Jan 27 2009
Mental Health Among Adults In England, 2007
The latest news - from Medical News Today - shows approximately one person in four had some psychiatric disorder in 2007, according to NatCen (National Centre for Social Research) in collaboration with the University of Leicester for the NHS Information Centre for health and social care. The figures seem to be broken down into those with a common mental disorder (such as depression or anxiety) and those with a “more severe psychiatric disorder”. Personality disorders (well, borderline and antisocial, at least) did get mentioned- at 0.4% & 0.3% prevalence respectively - but the abstract seems to cloud more than it reveals. There seems no breakdown between psychological and psychiatric disorders, although PTSD is mentioned in passing.

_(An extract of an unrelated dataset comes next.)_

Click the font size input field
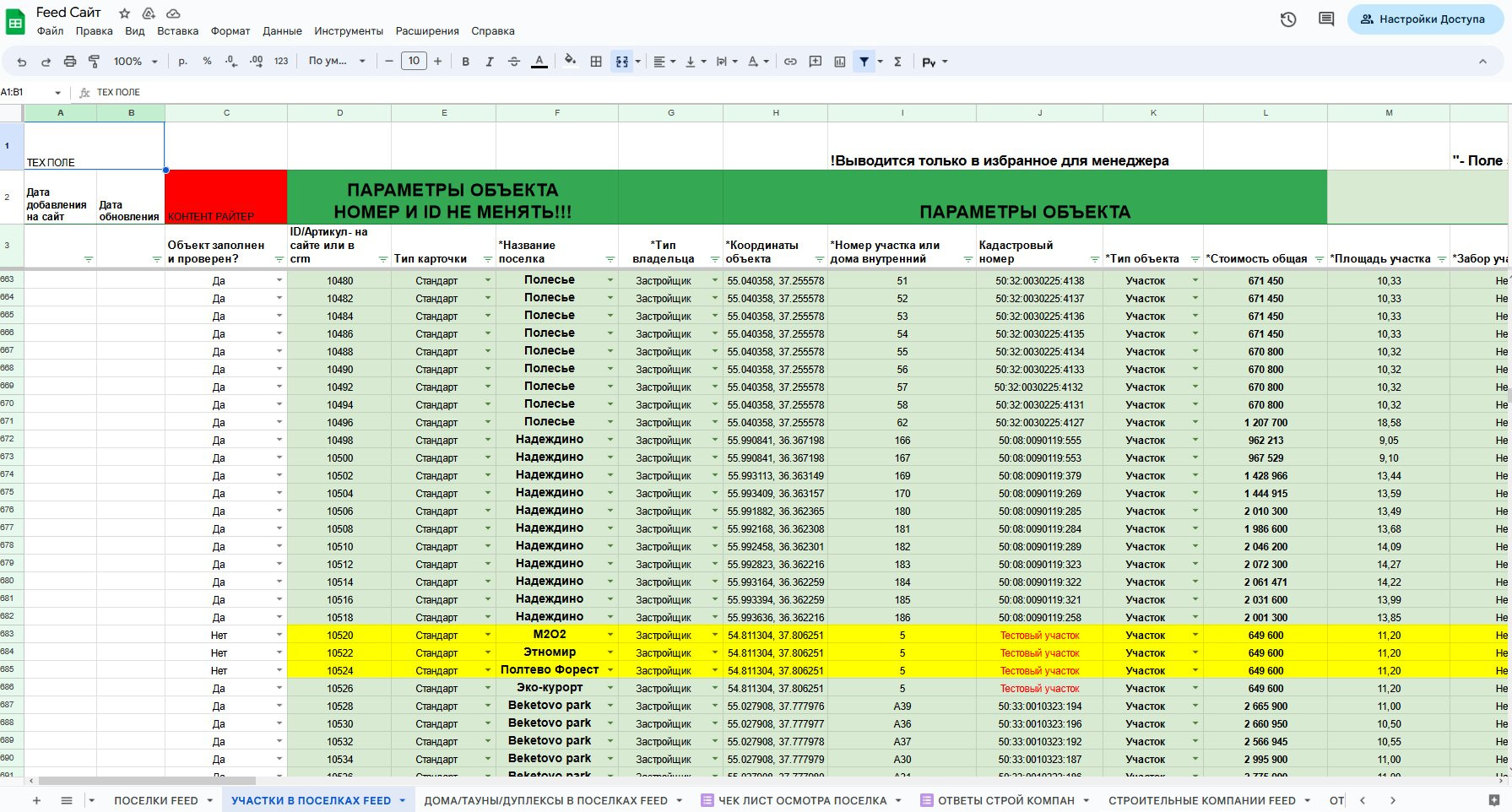 tap(414, 61)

What is quite shocking is the rate for treatment:
Problem % Treated
psychotic disorder 65% 2 in 3
neurotic symptoms 32% 1 in 3
mixed anxiety 15% 1 in 6
and depression
These figures are quite shaming: how so many people who have been through the psychiatric sausage machine and diagnosed but have not been deemed worthy of treatment is scandalous. Either the Health Service is so massively underfunded that one of the most common causes of ill-health has to be rationed to many on grounds of cost and a large number of suffers consigned to an unsupported, bleak and frightening future, or those diagnosed with mental health difficulties are not considered worthy of treatment or even treatable. These figures only show those who have actually been diagnosed and took part in the survey - how many more are suffering in silence is unknown.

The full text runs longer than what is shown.